### Raw data
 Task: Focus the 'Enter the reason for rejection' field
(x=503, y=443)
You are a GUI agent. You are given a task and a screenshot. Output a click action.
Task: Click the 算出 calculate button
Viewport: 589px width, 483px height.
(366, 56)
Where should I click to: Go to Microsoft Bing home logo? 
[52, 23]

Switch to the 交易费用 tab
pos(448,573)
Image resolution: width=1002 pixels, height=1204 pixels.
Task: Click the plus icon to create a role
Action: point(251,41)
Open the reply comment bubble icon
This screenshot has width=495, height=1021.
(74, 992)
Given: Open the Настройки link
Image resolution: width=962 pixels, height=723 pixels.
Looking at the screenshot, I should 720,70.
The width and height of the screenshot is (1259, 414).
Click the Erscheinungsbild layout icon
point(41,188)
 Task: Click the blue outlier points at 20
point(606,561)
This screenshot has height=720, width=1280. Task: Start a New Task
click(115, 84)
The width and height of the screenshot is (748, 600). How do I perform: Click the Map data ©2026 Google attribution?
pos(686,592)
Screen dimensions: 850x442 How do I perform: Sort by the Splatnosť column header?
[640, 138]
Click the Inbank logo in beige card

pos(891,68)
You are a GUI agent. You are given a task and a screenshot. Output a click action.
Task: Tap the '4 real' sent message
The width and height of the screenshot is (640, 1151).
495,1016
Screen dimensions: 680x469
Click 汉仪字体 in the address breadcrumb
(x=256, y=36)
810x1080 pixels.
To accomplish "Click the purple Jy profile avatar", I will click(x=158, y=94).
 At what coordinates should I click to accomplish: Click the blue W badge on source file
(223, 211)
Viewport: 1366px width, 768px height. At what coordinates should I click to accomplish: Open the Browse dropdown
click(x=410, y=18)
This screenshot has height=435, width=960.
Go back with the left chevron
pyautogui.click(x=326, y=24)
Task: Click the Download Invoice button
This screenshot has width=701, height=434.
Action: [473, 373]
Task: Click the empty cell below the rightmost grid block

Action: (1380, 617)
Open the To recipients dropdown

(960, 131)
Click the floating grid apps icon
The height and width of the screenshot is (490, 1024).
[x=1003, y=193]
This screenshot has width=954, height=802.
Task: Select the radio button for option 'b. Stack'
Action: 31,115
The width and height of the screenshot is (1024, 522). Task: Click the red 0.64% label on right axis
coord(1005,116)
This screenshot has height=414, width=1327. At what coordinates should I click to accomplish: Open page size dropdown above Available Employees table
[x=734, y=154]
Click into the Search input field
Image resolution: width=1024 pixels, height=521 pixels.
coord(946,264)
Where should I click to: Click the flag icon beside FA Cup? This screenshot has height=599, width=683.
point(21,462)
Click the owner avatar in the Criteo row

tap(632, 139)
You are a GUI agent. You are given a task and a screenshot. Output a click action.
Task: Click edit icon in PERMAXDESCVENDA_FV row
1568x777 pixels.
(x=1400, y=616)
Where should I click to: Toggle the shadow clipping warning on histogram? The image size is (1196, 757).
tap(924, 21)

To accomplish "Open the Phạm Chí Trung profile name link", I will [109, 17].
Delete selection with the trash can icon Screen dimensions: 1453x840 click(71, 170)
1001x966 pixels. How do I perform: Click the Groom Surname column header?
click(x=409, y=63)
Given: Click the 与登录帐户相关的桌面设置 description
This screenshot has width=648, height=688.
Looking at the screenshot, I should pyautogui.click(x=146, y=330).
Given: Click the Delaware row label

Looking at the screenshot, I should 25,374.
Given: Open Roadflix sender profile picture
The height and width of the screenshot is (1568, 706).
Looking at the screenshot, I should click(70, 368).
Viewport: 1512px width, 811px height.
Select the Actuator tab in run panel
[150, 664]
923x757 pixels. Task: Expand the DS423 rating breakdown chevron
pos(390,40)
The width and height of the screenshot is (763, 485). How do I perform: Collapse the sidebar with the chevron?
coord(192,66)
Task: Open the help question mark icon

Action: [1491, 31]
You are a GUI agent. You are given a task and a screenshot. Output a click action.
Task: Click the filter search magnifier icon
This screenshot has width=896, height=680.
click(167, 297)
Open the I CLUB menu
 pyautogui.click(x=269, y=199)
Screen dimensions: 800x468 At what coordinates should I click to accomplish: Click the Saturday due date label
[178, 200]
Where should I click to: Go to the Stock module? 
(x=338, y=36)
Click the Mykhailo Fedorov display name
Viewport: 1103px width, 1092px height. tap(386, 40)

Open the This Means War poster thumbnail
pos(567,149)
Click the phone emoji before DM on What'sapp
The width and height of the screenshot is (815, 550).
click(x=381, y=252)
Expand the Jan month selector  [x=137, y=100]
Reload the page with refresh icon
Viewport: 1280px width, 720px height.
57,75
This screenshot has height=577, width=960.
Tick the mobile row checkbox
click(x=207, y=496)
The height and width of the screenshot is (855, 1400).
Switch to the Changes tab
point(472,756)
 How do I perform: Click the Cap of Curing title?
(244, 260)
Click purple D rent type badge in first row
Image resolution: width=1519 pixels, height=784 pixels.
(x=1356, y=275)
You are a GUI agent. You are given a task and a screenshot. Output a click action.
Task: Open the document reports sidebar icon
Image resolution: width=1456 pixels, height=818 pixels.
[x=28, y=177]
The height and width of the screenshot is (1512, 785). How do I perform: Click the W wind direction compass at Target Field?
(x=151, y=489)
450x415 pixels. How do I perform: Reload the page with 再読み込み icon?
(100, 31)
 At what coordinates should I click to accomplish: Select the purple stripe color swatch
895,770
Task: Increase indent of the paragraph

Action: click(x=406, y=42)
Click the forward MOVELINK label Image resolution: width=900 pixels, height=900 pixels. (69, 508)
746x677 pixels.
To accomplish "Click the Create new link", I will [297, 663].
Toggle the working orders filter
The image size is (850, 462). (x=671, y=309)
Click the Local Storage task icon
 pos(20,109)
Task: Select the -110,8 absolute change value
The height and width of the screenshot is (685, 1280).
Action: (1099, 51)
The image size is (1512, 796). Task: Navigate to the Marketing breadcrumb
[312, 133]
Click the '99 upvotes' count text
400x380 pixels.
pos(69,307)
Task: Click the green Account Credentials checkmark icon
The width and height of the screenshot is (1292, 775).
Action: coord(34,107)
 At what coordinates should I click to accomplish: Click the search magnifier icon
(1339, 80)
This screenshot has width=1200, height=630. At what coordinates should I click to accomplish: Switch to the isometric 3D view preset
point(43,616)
######
*Aim of the task:* Keep every word the same. Retype all the material.

*Output of the exercise:*
 Task: Focus the 'Enter the reason for rejection' field
(x=503, y=443)
You are a GUI agent. You are given a task and a screenshot. Output a click action.
Task: Click the 算出 calculate button
Viewport: 589px width, 483px height.
(366, 56)
Where should I click to: Go to Microsoft Bing home logo? 
[52, 23]

Switch to the 交易费用 tab
pos(448,573)
Image resolution: width=1002 pixels, height=1204 pixels.
Task: Click the plus icon to create a role
Action: point(251,41)
Open the reply comment bubble icon
This screenshot has width=495, height=1021.
(74, 992)
Given: Open the Настройки link
Image resolution: width=962 pixels, height=723 pixels.
Looking at the screenshot, I should 720,70.
The width and height of the screenshot is (1259, 414).
Click the Erscheinungsbild layout icon
point(41,188)
 Task: Click the blue outlier points at 20
point(606,561)
This screenshot has height=720, width=1280. Task: Start a New Task
click(115, 84)
The width and height of the screenshot is (748, 600). How do I perform: Click the Map data ©2026 Google attribution?
pos(686,592)
Screen dimensions: 850x442 How do I perform: Sort by the Splatnosť column header?
[640, 138]
Click the Inbank logo in beige card

pos(891,68)
You are a GUI agent. You are given a task and a screenshot. Output a click action.
Task: Tap the '4 real' sent message
The width and height of the screenshot is (640, 1151).
495,1016
Screen dimensions: 680x469
Click 汉仪字体 in the address breadcrumb
(x=256, y=36)
810x1080 pixels.
To accomplish "Click the purple Jy profile avatar", I will click(x=158, y=94).
 At what coordinates should I click to accomplish: Click the blue W badge on source file
(223, 211)
Viewport: 1366px width, 768px height. At what coordinates should I click to accomplish: Open the Browse dropdown
click(x=410, y=18)
This screenshot has height=435, width=960.
Go back with the left chevron
pyautogui.click(x=326, y=24)
Task: Click the Download Invoice button
This screenshot has width=701, height=434.
Action: [473, 373]
Task: Click the empty cell below the rightmost grid block

Action: (1380, 617)
Open the To recipients dropdown

(960, 131)
Click the floating grid apps icon
The height and width of the screenshot is (490, 1024).
[x=1003, y=193]
This screenshot has width=954, height=802.
Task: Select the radio button for option 'b. Stack'
Action: 31,115
The width and height of the screenshot is (1024, 522). Task: Click the red 0.64% label on right axis
coord(1005,116)
This screenshot has height=414, width=1327. At what coordinates should I click to accomplish: Open page size dropdown above Available Employees table
[x=734, y=154]
Click into the Search input field
Image resolution: width=1024 pixels, height=521 pixels.
coord(946,264)
Where should I click to: Click the flag icon beside FA Cup? This screenshot has height=599, width=683.
point(21,462)
Click the owner avatar in the Criteo row

tap(632, 139)
You are a GUI agent. You are given a task and a screenshot. Output a click action.
Task: Click edit icon in PERMAXDESCVENDA_FV row
1568x777 pixels.
(x=1400, y=616)
Where should I click to: Toggle the shadow clipping warning on histogram? The image size is (1196, 757).
tap(924, 21)

To accomplish "Open the Phạm Chí Trung profile name link", I will [109, 17].
Delete selection with the trash can icon Screen dimensions: 1453x840 click(71, 170)
1001x966 pixels. How do I perform: Click the Groom Surname column header?
click(x=409, y=63)
Given: Click the 与登录帐户相关的桌面设置 description
This screenshot has width=648, height=688.
Looking at the screenshot, I should pyautogui.click(x=146, y=330).
Given: Click the Delaware row label

Looking at the screenshot, I should 25,374.
Given: Open Roadflix sender profile picture
The height and width of the screenshot is (1568, 706).
Looking at the screenshot, I should click(70, 368).
Viewport: 1512px width, 811px height.
Select the Actuator tab in run panel
[150, 664]
923x757 pixels. Task: Expand the DS423 rating breakdown chevron
pos(390,40)
The width and height of the screenshot is (763, 485). How do I perform: Collapse the sidebar with the chevron?
coord(192,66)
Task: Open the help question mark icon

Action: [1491, 31]
You are a GUI agent. You are given a task and a screenshot. Output a click action.
Task: Click the filter search magnifier icon
This screenshot has width=896, height=680.
click(167, 297)
Open the I CLUB menu
 pyautogui.click(x=269, y=199)
Screen dimensions: 800x468 At what coordinates should I click to accomplish: Click the Saturday due date label
[178, 200]
Where should I click to: Go to the Stock module? 
(x=338, y=36)
Click the Mykhailo Fedorov display name
Viewport: 1103px width, 1092px height. tap(386, 40)

Open the This Means War poster thumbnail
pos(567,149)
Click the phone emoji before DM on What'sapp
The width and height of the screenshot is (815, 550).
click(x=381, y=252)
Expand the Jan month selector  [x=137, y=100]
Reload the page with refresh icon
Viewport: 1280px width, 720px height.
57,75
This screenshot has height=577, width=960.
Tick the mobile row checkbox
click(x=207, y=496)
The height and width of the screenshot is (855, 1400).
Switch to the Changes tab
point(472,756)
 How do I perform: Click the Cap of Curing title?
(244, 260)
Click purple D rent type badge in first row
Image resolution: width=1519 pixels, height=784 pixels.
(x=1356, y=275)
You are a GUI agent. You are given a task and a screenshot. Output a click action.
Task: Open the document reports sidebar icon
Image resolution: width=1456 pixels, height=818 pixels.
[x=28, y=177]
The height and width of the screenshot is (1512, 785). How do I perform: Click the W wind direction compass at Target Field?
(x=151, y=489)
450x415 pixels. How do I perform: Reload the page with 再読み込み icon?
(100, 31)
 At what coordinates should I click to accomplish: Select the purple stripe color swatch
895,770
Task: Increase indent of the paragraph

Action: click(x=406, y=42)
Click the forward MOVELINK label Image resolution: width=900 pixels, height=900 pixels. (69, 508)
746x677 pixels.
To accomplish "Click the Create new link", I will [297, 663].
Toggle the working orders filter
The image size is (850, 462). (x=671, y=309)
Click the Local Storage task icon
 pos(20,109)
Task: Select the -110,8 absolute change value
The height and width of the screenshot is (685, 1280).
Action: (1099, 51)
The image size is (1512, 796). Task: Navigate to the Marketing breadcrumb
[312, 133]
Click the '99 upvotes' count text
400x380 pixels.
pos(69,307)
Task: Click the green Account Credentials checkmark icon
The width and height of the screenshot is (1292, 775).
Action: coord(34,107)
 At what coordinates should I click to accomplish: Click the search magnifier icon
(1339, 80)
This screenshot has width=1200, height=630. At what coordinates should I click to accomplish: Switch to the isometric 3D view preset
point(43,616)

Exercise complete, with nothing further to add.